Martin Casado, the software-defined network pioneer who joined VMware when the virtualization company bought his startup almost four years ago, is leaving the virtualization technology vendor to become a venture capitalist in Silicon Valley.
Casado will become a general partner at the VC firm Andreessen Horowitz. He and colleagues at Stanford University were the drivers behind the idea of using software to run data center networks and the developers of the OpenFlow protocol. In a blog post, Marc Andreessen wrote about first meeting Casado in 2009, when he and others first pitched the firm about software-defined networking.
They launched Nicira Networks, and “very quickly the rest of the networking world followed the lead of Martin and the Nicira team toward what we now know as software-defined networks (SDN),” Andreessen wrote. Firm co-founder Ben Horowitz was a member of Nicira’s board of directors.
SDN and network-functions virtualization (NFV) have since helped transform enterprise and service provider networks by putting the network control plane and networking tasks into software that can run on low-cost commodity hardware.

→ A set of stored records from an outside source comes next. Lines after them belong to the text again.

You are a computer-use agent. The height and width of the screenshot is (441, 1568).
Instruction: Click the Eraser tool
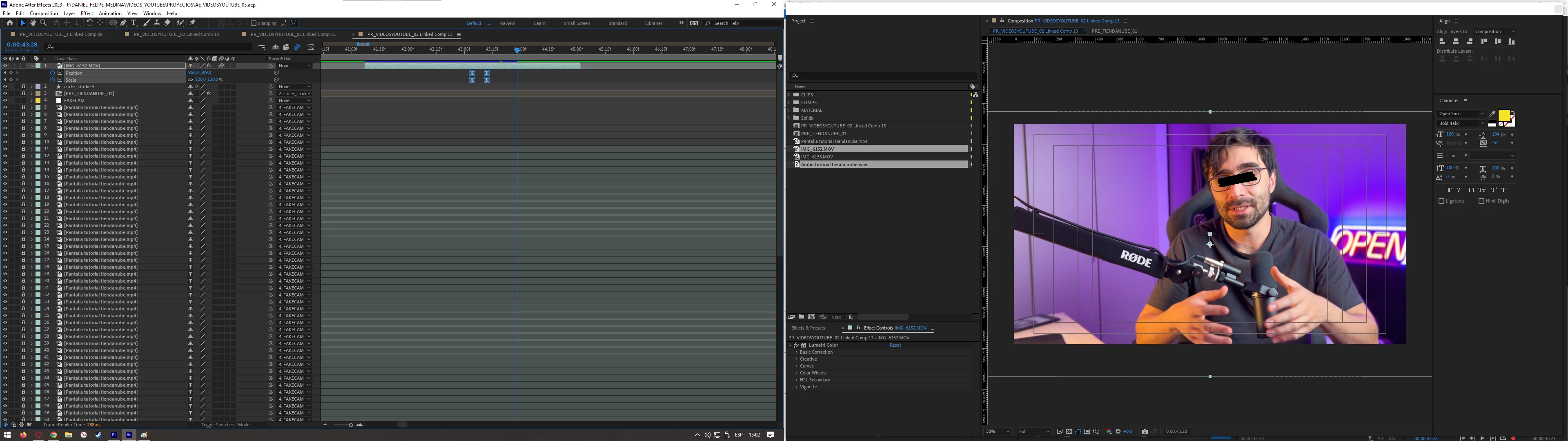point(167,23)
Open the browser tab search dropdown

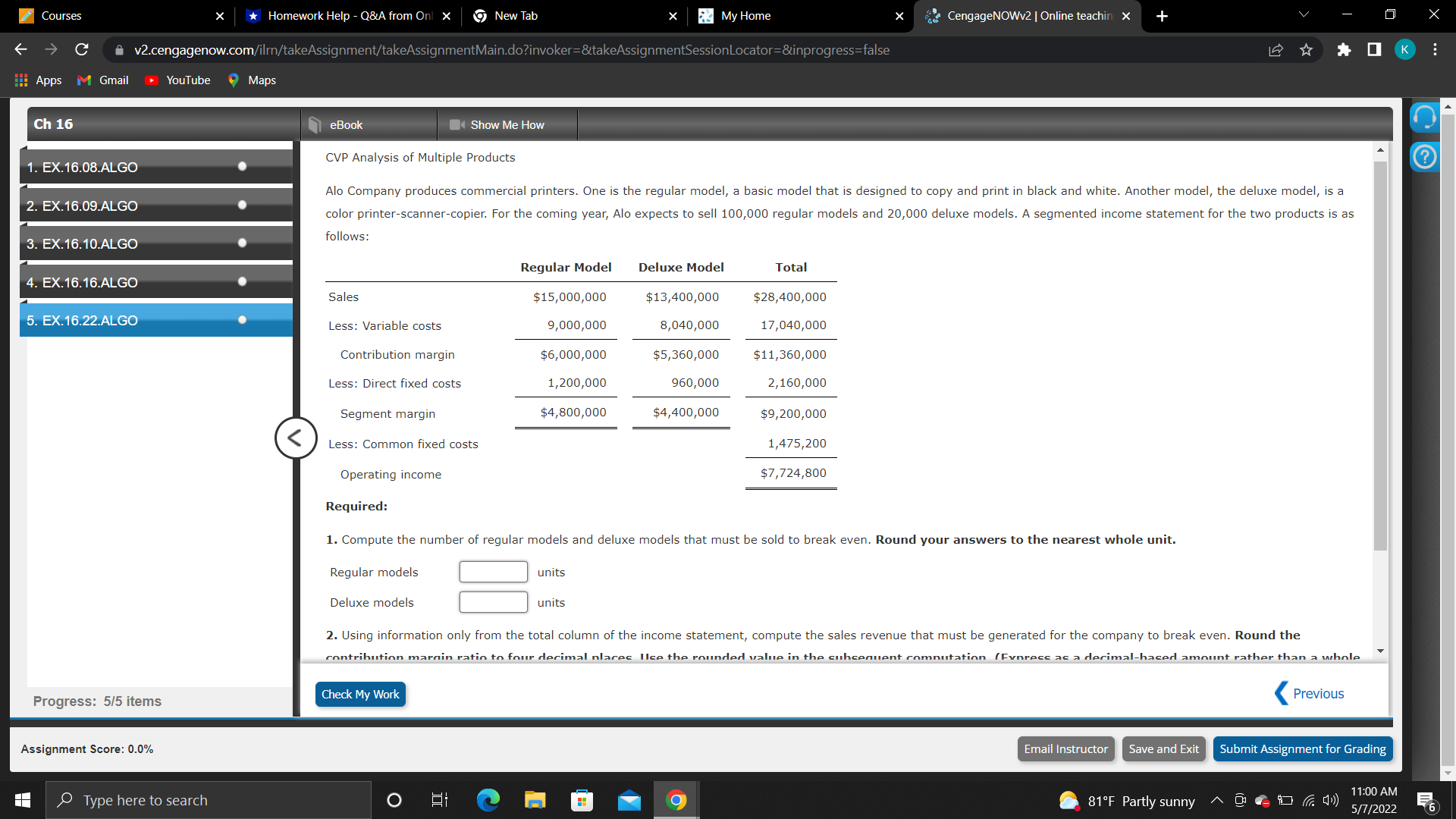click(x=1303, y=14)
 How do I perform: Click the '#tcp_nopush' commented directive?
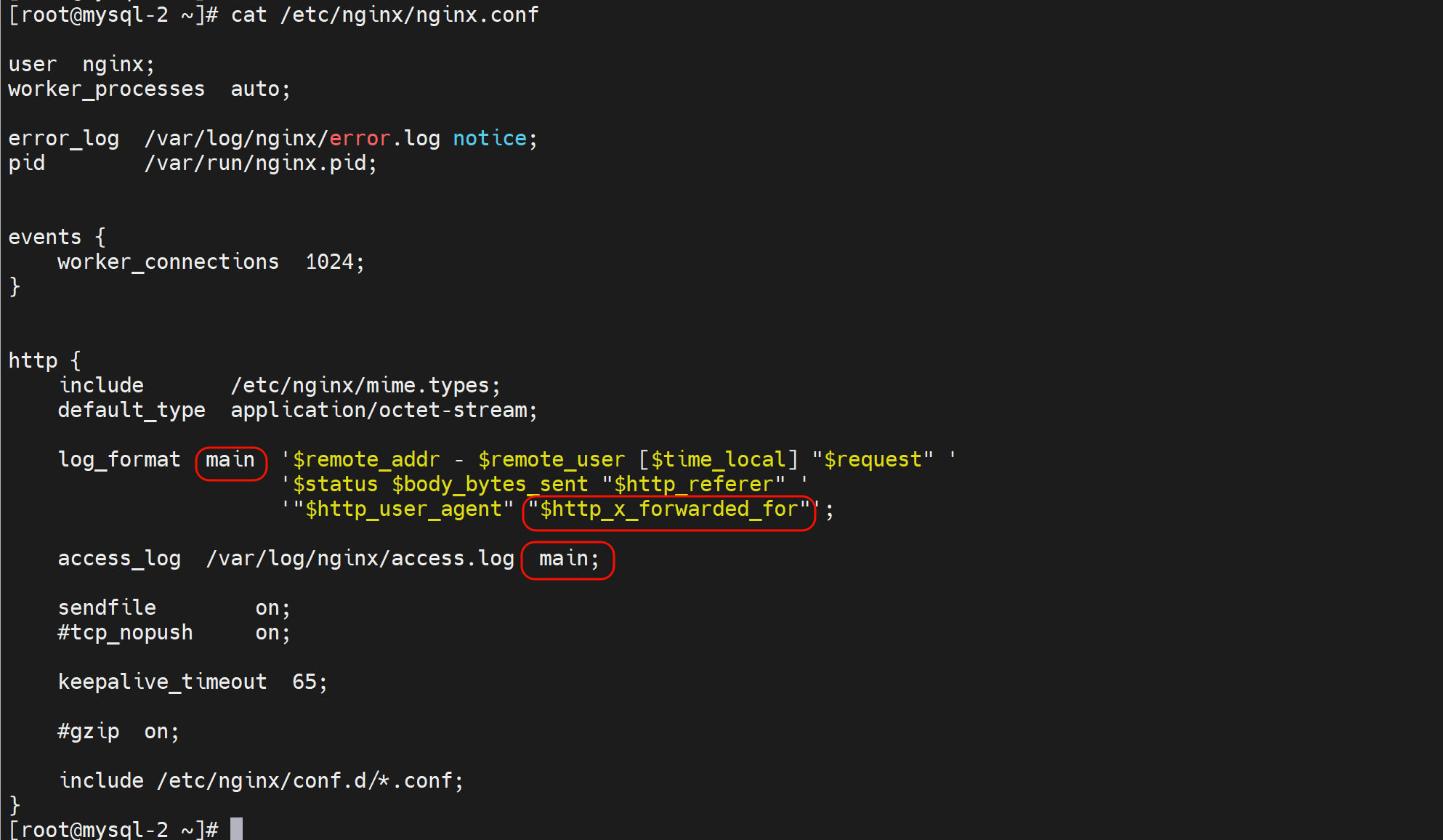click(x=126, y=632)
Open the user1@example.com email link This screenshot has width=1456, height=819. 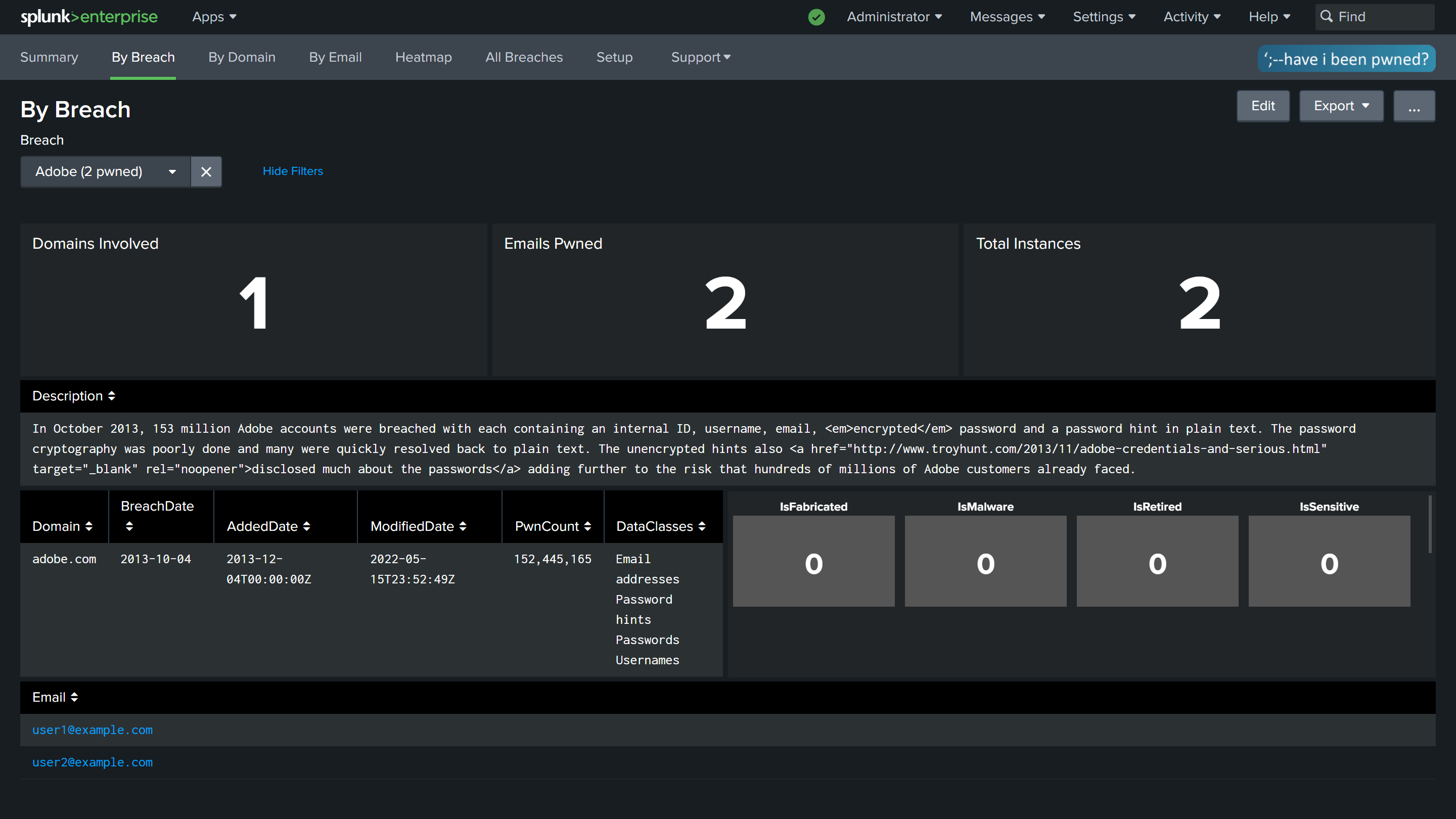point(92,730)
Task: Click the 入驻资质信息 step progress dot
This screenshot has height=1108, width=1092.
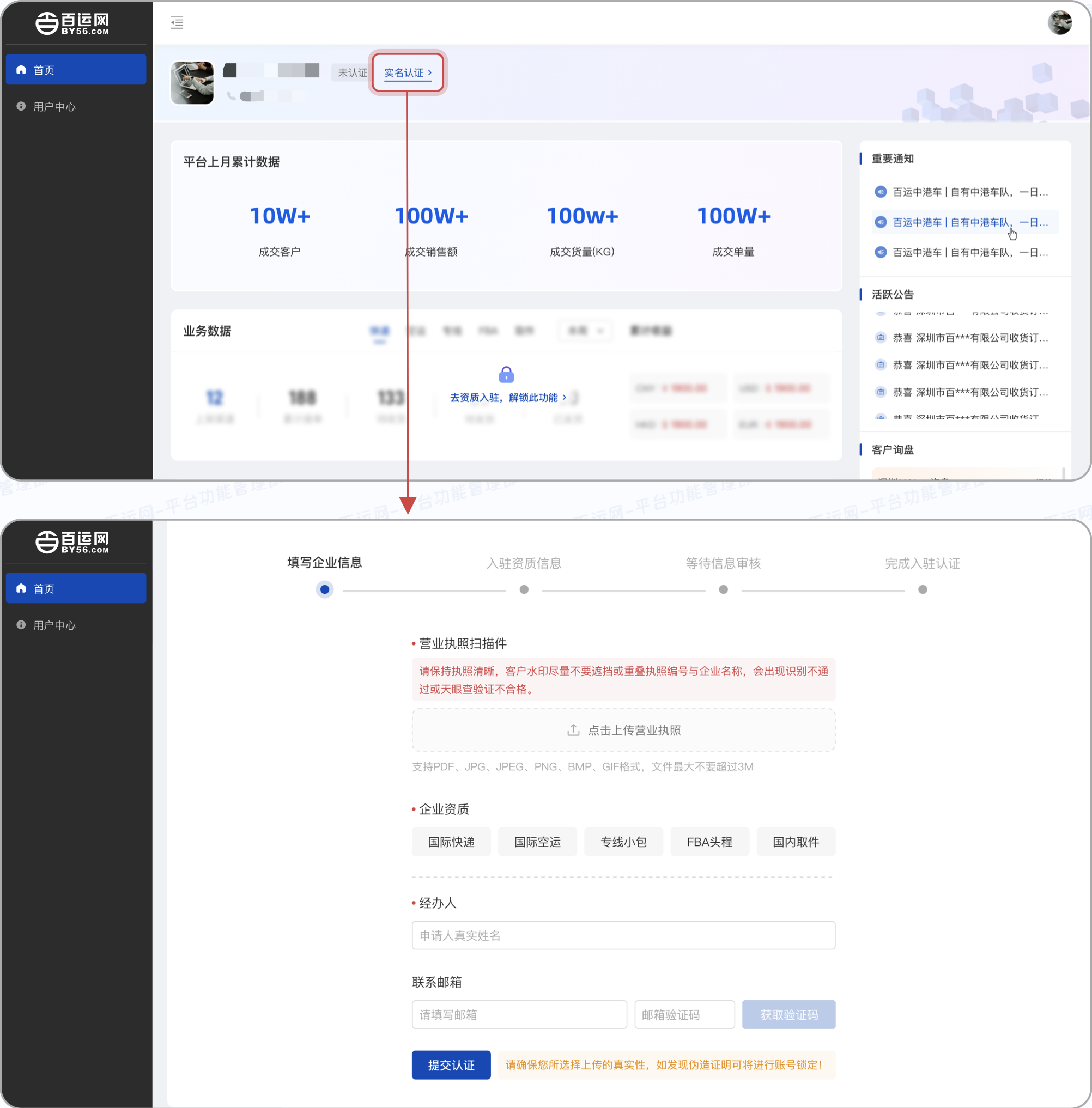Action: [524, 589]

The result is networks that are more programmable, agile, flexible and affordable.
In 2012, VMware became a player in the SDN space when it bought Nicira for $1.26 billion, enabling it to compete with the likes of Cisco Systems. Casado became executive vice president and general manager of VMware’s networking unit, running the NSX business that has since grown to a $600 million run rate.
VMware will replace Casado with Rajiv Ramaswami, who comes to the company from Broadcom, where he was vice president and general manager of that vendor’s Infrastructure and Networking Group. Broadom is being bought by Avago Technologies for about $37 billion. Casado will continue to be an external strategic adviser to VMware, the company said.
Casado told Re/Code that Dell’s $67 billion bid to buy EMC—whose collection of federated companies includes VMware, as well as RSA, Pivotal and others—had nothing to do with his decision to leave VMware. The deal, which this week received the approval of U.S. antitrust regulators, has hurt the share prices of both EMC and VMware. EMC owns about 80 percent of VMware.